▸ ACTIVITY:
Among the records that follow, find the line with "[grid view] (71, 238)" and the line with "Knife (20, 1451)". Set down those lines and all lines between them exactly, without adding anything.

(Stored records)
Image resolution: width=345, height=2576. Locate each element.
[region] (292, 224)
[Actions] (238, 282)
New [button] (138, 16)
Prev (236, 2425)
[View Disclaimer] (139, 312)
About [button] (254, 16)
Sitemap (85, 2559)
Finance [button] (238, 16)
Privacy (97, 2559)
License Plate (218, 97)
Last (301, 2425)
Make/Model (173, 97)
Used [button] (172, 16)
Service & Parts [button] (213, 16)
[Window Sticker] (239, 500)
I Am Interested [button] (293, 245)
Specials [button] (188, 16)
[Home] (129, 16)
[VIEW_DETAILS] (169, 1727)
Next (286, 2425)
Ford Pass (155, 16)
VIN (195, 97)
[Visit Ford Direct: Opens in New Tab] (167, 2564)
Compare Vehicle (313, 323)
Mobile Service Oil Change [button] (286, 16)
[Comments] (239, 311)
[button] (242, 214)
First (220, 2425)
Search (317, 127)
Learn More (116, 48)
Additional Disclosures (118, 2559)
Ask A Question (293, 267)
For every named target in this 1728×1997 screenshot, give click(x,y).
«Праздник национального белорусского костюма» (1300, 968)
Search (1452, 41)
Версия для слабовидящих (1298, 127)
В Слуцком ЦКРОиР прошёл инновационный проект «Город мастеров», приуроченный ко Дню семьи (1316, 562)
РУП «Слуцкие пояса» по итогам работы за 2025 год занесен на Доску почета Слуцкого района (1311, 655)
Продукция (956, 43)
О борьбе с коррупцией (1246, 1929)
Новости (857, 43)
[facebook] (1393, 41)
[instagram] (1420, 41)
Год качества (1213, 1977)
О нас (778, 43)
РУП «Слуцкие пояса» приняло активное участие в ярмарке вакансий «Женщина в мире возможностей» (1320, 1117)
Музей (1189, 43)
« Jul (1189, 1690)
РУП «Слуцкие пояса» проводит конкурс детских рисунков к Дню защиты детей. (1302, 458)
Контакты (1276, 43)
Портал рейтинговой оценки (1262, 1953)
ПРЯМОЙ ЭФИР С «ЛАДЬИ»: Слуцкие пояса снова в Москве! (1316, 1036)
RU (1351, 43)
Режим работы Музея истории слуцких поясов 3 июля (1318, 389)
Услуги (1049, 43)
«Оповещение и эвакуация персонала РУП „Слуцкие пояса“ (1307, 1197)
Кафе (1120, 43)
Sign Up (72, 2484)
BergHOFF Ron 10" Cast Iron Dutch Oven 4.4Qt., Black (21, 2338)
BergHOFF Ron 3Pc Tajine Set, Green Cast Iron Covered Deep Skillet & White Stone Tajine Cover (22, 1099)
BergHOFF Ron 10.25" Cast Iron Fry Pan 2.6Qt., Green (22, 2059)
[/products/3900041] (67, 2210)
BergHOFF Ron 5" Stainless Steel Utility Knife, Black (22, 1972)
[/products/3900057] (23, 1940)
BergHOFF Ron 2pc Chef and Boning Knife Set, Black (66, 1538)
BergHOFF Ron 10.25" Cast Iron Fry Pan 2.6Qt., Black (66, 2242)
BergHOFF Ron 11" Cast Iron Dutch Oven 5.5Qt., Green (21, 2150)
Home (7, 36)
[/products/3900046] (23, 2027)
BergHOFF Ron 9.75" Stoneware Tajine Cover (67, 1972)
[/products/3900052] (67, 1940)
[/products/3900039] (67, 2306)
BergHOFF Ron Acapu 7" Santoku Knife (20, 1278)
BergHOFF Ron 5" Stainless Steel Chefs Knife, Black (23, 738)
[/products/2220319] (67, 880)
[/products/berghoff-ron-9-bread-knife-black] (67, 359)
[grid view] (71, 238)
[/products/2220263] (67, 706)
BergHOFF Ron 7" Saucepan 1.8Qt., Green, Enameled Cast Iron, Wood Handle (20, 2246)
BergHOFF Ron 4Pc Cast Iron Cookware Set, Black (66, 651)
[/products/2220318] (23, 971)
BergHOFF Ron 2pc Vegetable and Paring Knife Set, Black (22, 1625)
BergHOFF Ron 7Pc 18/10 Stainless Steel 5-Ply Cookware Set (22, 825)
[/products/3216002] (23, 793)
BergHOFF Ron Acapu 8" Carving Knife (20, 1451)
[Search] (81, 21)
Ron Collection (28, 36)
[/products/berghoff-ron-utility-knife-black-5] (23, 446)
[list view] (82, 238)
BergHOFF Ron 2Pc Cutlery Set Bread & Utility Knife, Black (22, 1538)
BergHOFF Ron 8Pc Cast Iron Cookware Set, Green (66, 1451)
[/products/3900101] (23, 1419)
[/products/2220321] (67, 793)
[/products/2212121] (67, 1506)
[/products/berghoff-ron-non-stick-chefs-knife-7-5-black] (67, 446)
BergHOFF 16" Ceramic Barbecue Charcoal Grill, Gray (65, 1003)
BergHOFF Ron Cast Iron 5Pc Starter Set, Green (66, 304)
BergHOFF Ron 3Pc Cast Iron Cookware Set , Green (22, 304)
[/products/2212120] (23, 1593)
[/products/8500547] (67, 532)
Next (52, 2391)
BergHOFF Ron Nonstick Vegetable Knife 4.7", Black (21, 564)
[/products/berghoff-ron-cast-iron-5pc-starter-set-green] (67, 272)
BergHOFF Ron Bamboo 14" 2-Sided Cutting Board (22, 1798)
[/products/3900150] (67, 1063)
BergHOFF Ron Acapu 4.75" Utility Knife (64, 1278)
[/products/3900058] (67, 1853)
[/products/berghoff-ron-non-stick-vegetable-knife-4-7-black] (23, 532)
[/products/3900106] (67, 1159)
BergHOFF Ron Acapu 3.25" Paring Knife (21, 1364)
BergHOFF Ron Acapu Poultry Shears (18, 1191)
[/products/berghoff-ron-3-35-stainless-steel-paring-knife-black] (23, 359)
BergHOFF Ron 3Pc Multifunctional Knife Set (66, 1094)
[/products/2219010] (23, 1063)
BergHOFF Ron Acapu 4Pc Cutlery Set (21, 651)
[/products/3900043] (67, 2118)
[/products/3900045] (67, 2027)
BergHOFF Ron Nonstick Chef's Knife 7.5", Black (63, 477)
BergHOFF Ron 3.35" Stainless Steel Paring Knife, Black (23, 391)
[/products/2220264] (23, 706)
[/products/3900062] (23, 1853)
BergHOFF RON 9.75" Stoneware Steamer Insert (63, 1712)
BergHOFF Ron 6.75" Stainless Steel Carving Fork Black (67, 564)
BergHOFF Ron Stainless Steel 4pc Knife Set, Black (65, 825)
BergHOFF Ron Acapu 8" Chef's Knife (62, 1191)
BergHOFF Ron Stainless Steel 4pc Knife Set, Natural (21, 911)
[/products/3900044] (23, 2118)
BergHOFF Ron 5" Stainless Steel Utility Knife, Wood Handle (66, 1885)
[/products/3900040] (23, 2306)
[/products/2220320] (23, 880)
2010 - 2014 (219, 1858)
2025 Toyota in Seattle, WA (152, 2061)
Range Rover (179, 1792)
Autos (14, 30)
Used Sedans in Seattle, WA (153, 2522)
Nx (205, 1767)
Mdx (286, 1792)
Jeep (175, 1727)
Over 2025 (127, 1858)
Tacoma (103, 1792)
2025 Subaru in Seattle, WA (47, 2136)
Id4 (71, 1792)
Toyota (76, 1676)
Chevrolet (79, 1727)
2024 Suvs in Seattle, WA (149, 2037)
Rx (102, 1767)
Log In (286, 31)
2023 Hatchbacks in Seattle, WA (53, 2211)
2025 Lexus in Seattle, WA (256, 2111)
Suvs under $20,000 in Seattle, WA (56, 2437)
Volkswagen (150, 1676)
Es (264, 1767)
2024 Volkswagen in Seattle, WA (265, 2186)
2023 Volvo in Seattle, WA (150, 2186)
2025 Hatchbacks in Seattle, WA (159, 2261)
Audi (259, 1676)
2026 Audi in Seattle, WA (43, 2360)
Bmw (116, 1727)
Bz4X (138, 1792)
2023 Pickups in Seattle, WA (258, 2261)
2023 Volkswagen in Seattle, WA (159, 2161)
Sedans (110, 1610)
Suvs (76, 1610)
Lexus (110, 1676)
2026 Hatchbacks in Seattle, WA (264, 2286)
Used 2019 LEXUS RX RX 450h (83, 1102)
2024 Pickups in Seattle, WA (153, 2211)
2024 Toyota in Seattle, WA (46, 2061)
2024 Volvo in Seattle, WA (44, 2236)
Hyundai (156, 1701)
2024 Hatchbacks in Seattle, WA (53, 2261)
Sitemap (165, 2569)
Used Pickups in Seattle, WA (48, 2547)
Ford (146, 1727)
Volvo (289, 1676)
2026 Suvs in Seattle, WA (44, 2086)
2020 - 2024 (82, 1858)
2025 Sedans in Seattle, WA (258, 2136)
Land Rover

▸ EXPECTED OUTPUT:
[grid view] (71, 238)
[/products/2220263] (67, 706)
BergHOFF Ron 7" Saucepan 1.8Qt., Green, Enameled Cast Iron, Wood Handle (20, 2246)
BergHOFF Ron 4Pc Cast Iron Cookware Set, Black (66, 651)
[/products/2220318] (23, 971)
BergHOFF Ron 2pc Vegetable and Paring Knife Set, Black (22, 1625)
BergHOFF Ron 7Pc 18/10 Stainless Steel 5-Ply Cookware Set (22, 825)
[/products/3216002] (23, 793)
BergHOFF Ron Acapu 8" Carving Knife (20, 1451)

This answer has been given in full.